### Task to complete
Transcribe only the lines in the data below falling between the line with "Click the Kameralar webcam icon" and the line with "Given: Click the green 运行中 status text", including those two lines, and leave out any picture.

Start of Information supplied

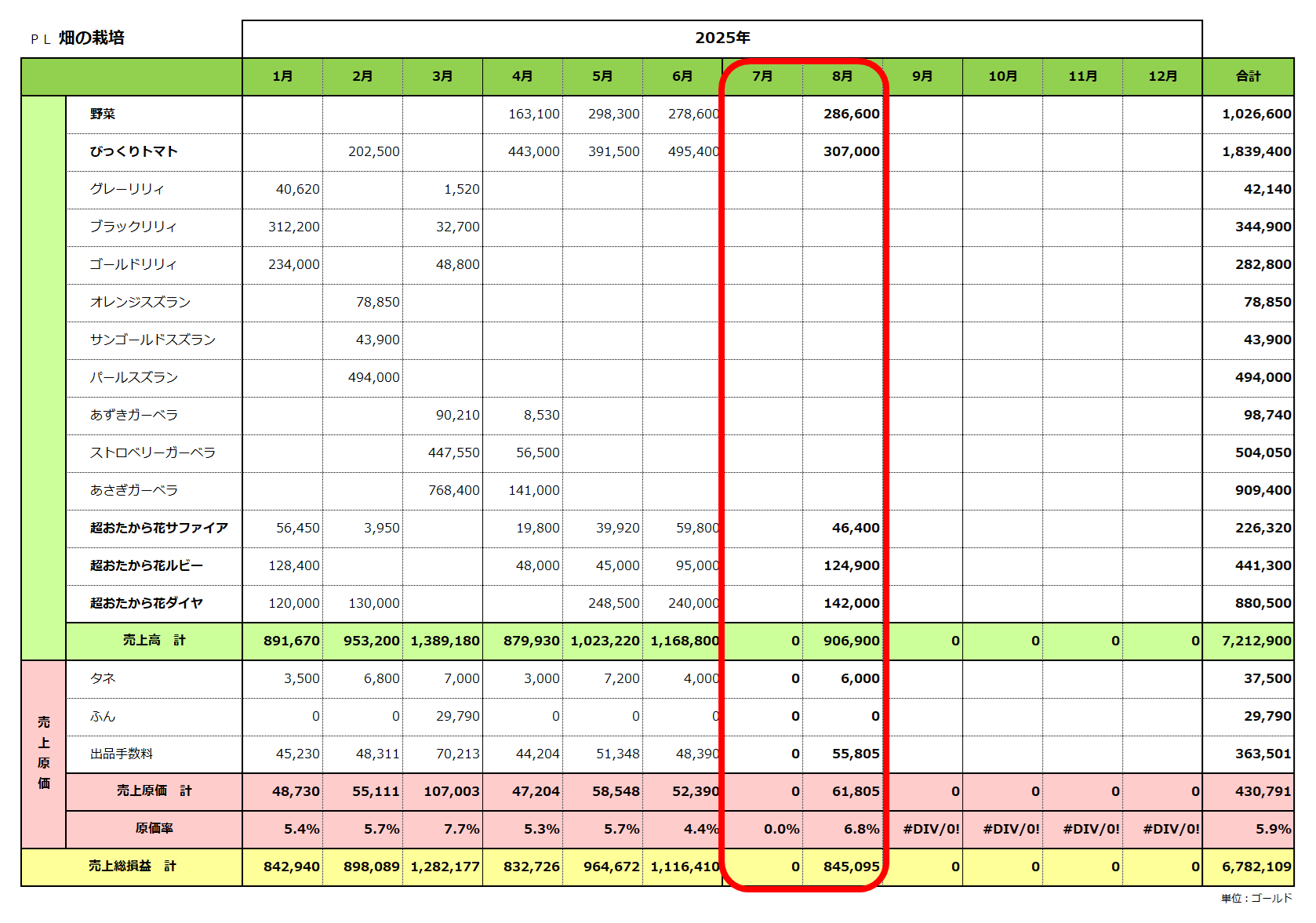Select the grand total sales 7,212,900
Screen dimensions: 1316x923
coord(1256,641)
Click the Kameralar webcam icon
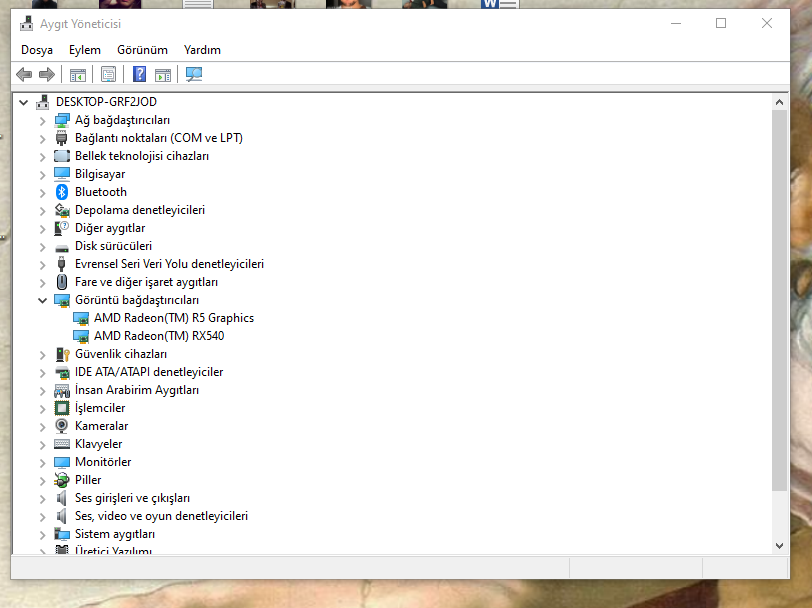This screenshot has width=812, height=608. point(62,426)
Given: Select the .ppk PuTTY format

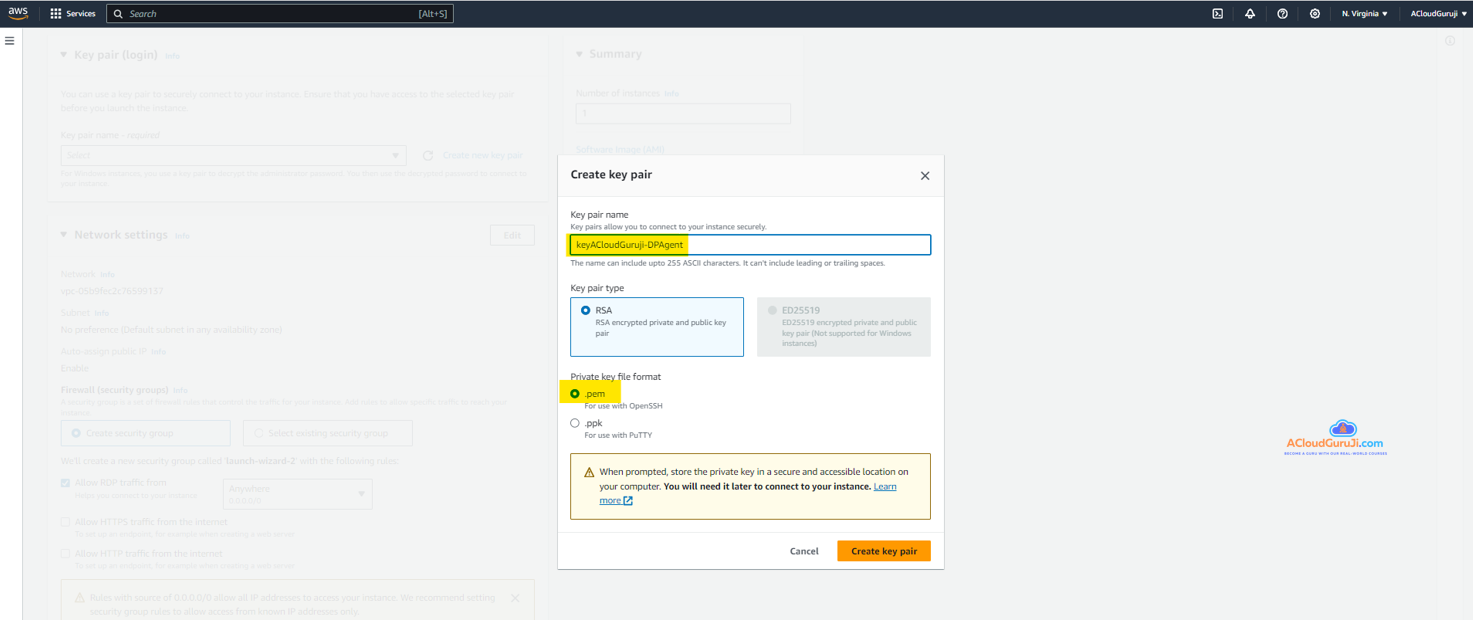Looking at the screenshot, I should coord(575,423).
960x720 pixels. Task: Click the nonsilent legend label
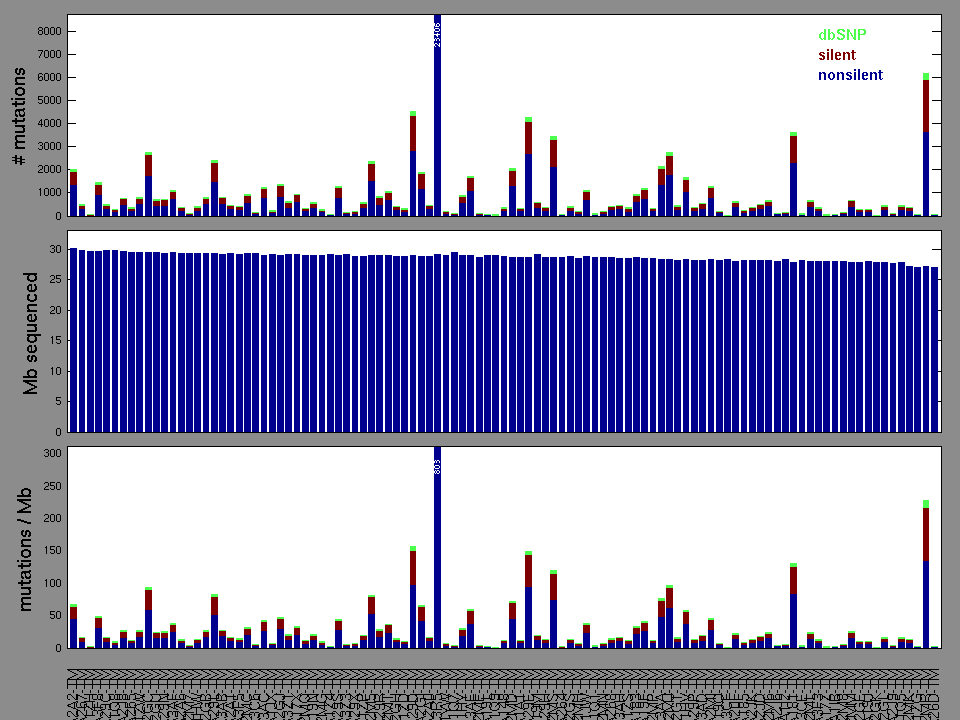point(850,75)
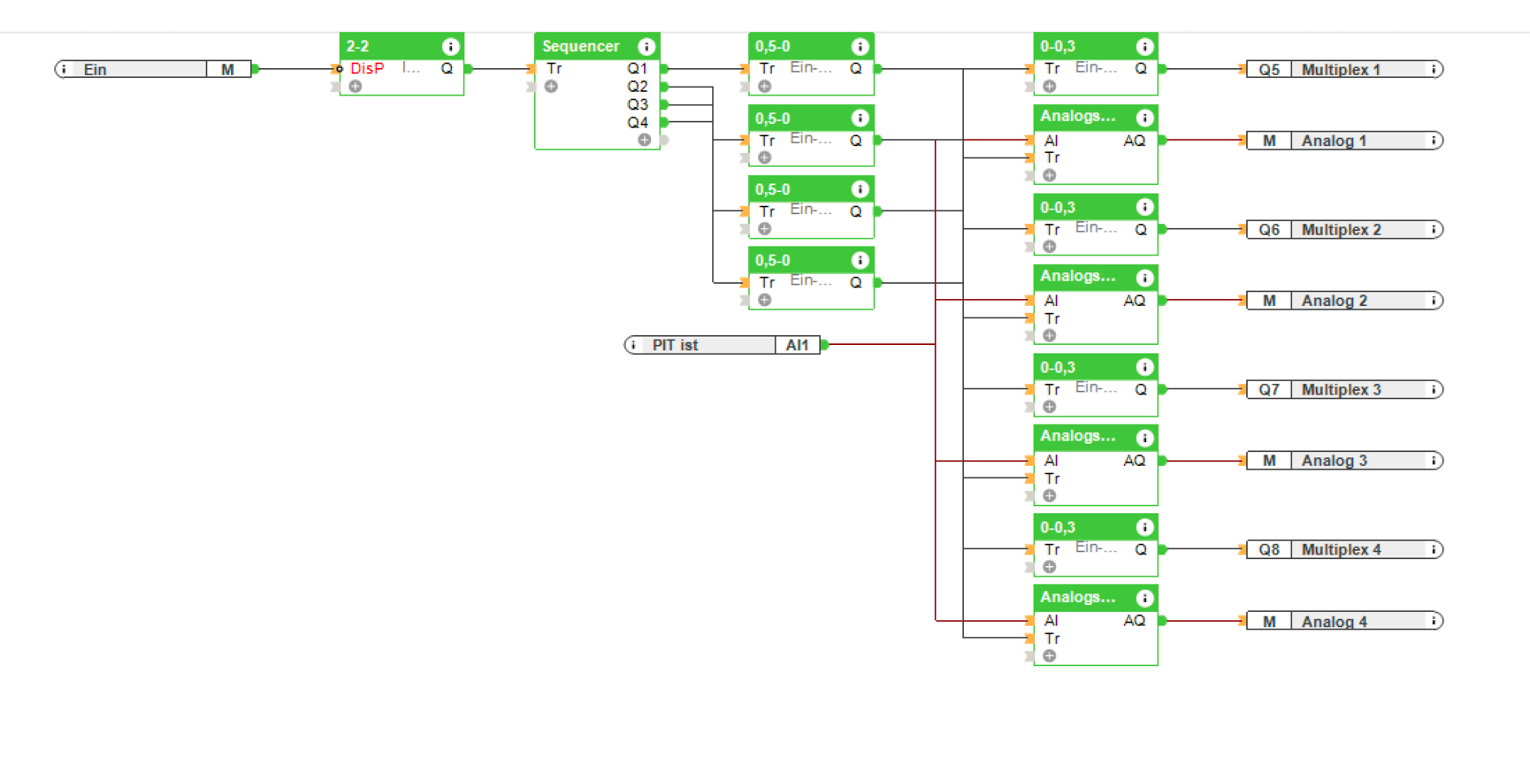Screen dimensions: 1530x784
Task: Click the Sequencer block info icon
Action: (x=646, y=47)
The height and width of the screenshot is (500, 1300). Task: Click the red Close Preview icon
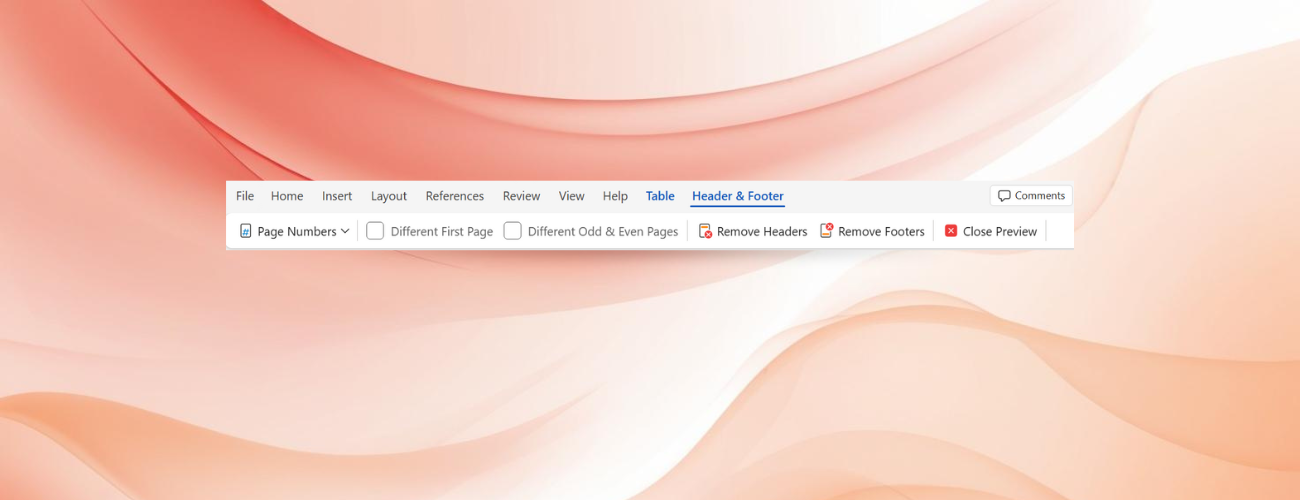pos(951,231)
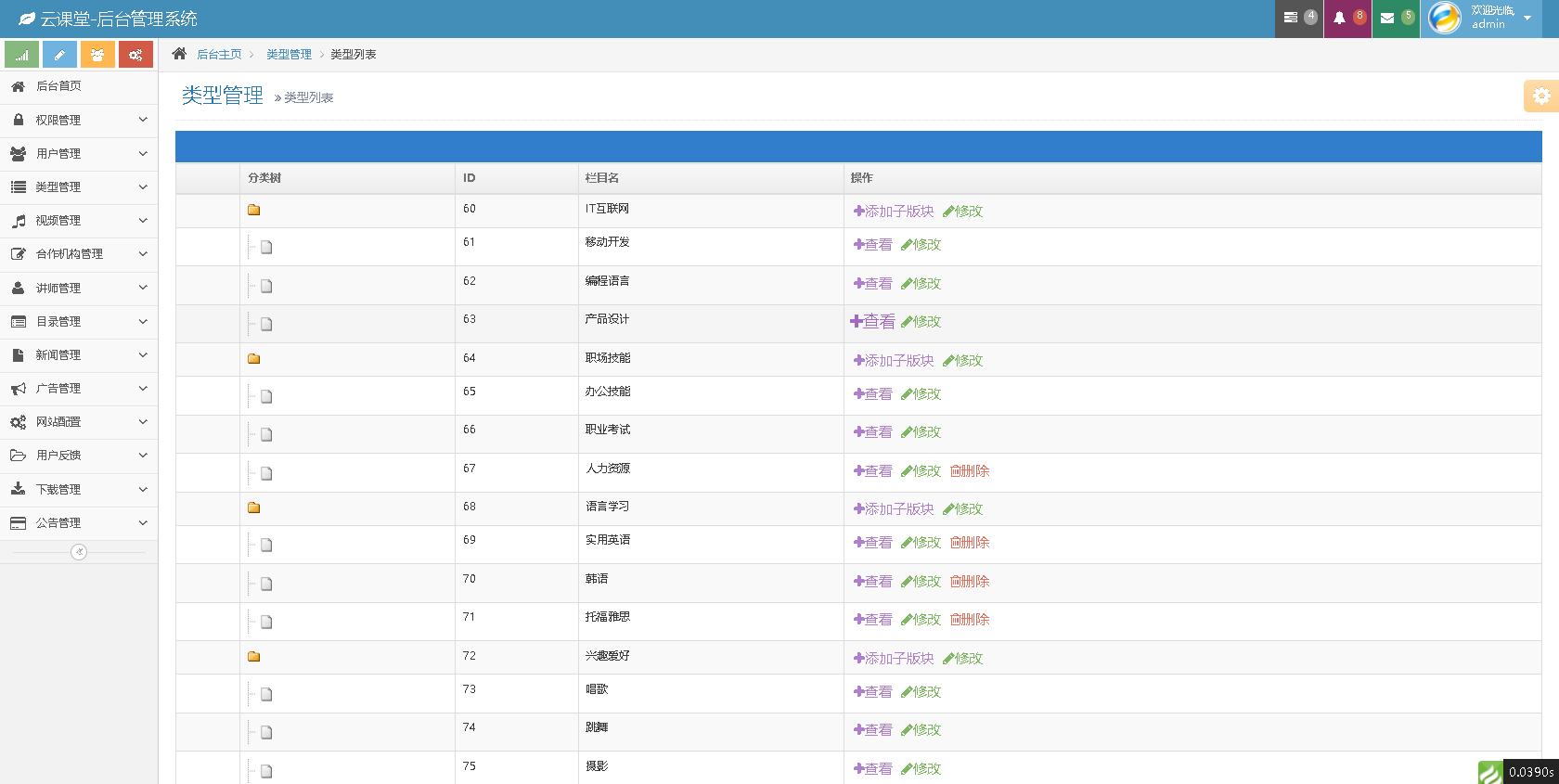Select 网站配置 in the sidebar
Viewport: 1559px width, 784px height.
[x=58, y=422]
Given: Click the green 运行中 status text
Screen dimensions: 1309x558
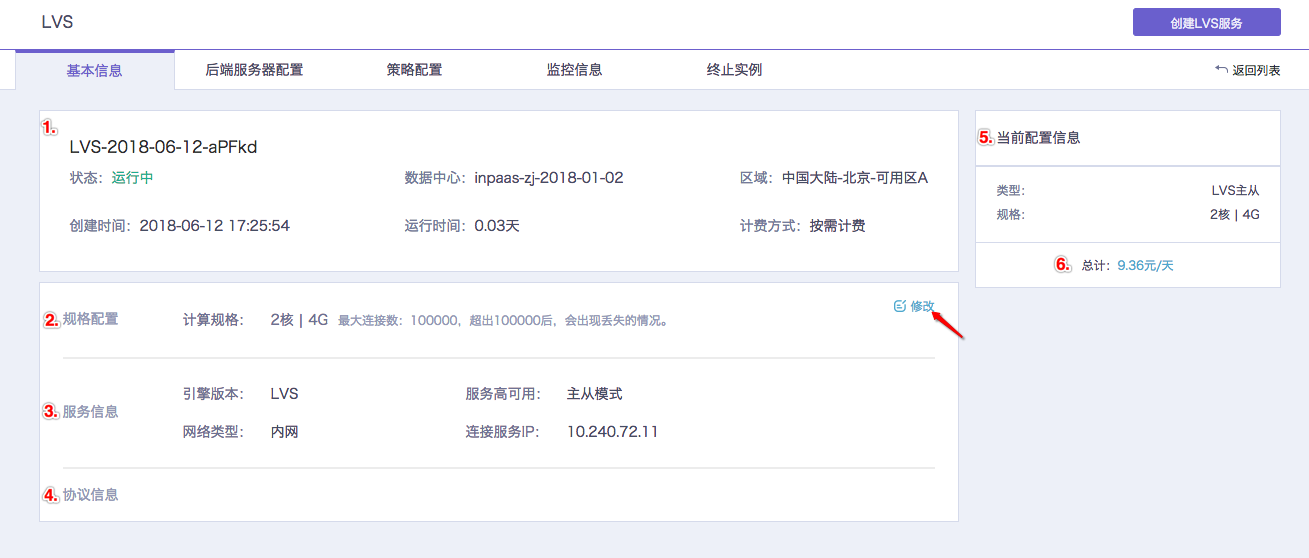Looking at the screenshot, I should [132, 178].
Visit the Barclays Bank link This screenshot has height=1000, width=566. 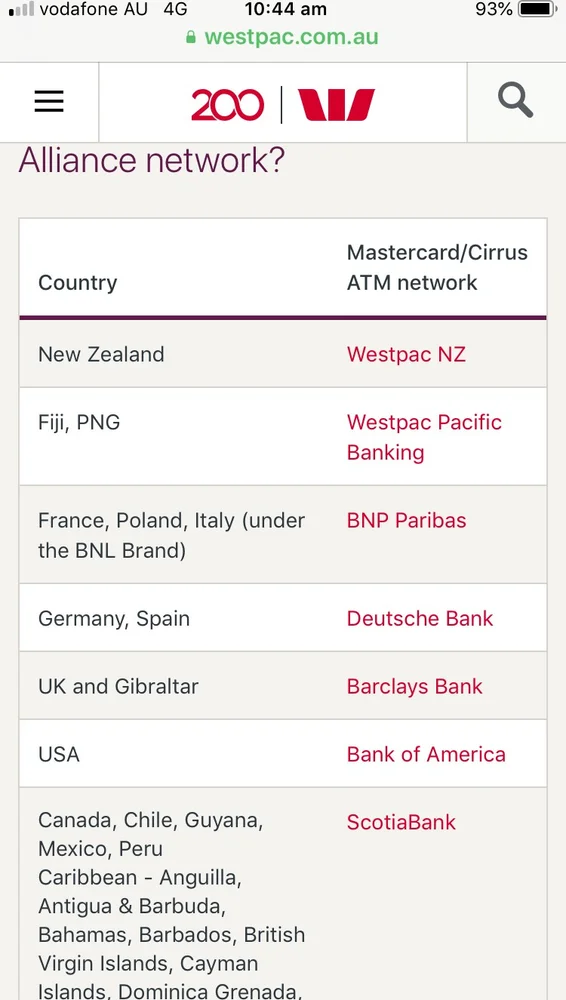[x=415, y=686]
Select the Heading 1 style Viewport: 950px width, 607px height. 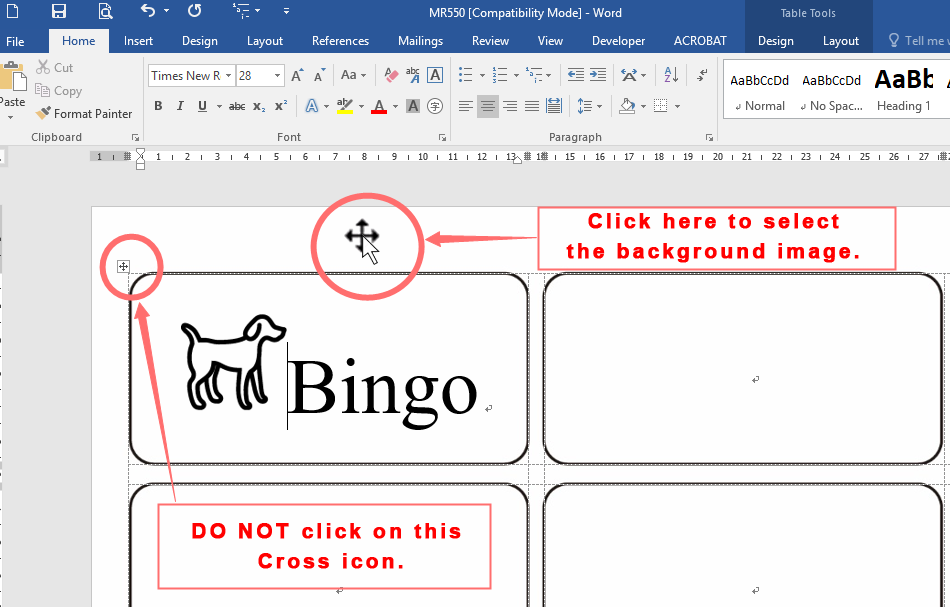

End of Information supplied

### Problem solution
Click the Kameralar webcam icon
This screenshot has width=812, height=608. point(62,426)
Given: Select the .ppk PuTTY format

Looking at the screenshot, I should coord(575,423).
960x720 pixels. Task: Click the nonsilent legend label
point(850,75)
Screen dimensions: 1530x784
Task: Click the Sequencer block info icon
Action: (x=646, y=47)
The height and width of the screenshot is (500, 1300). Task: Click the red Close Preview icon
pos(951,231)
Select 网站配置 in the sidebar
Viewport: 1559px width, 784px height.
[x=58, y=422]
Given: Click the green 运行中 status text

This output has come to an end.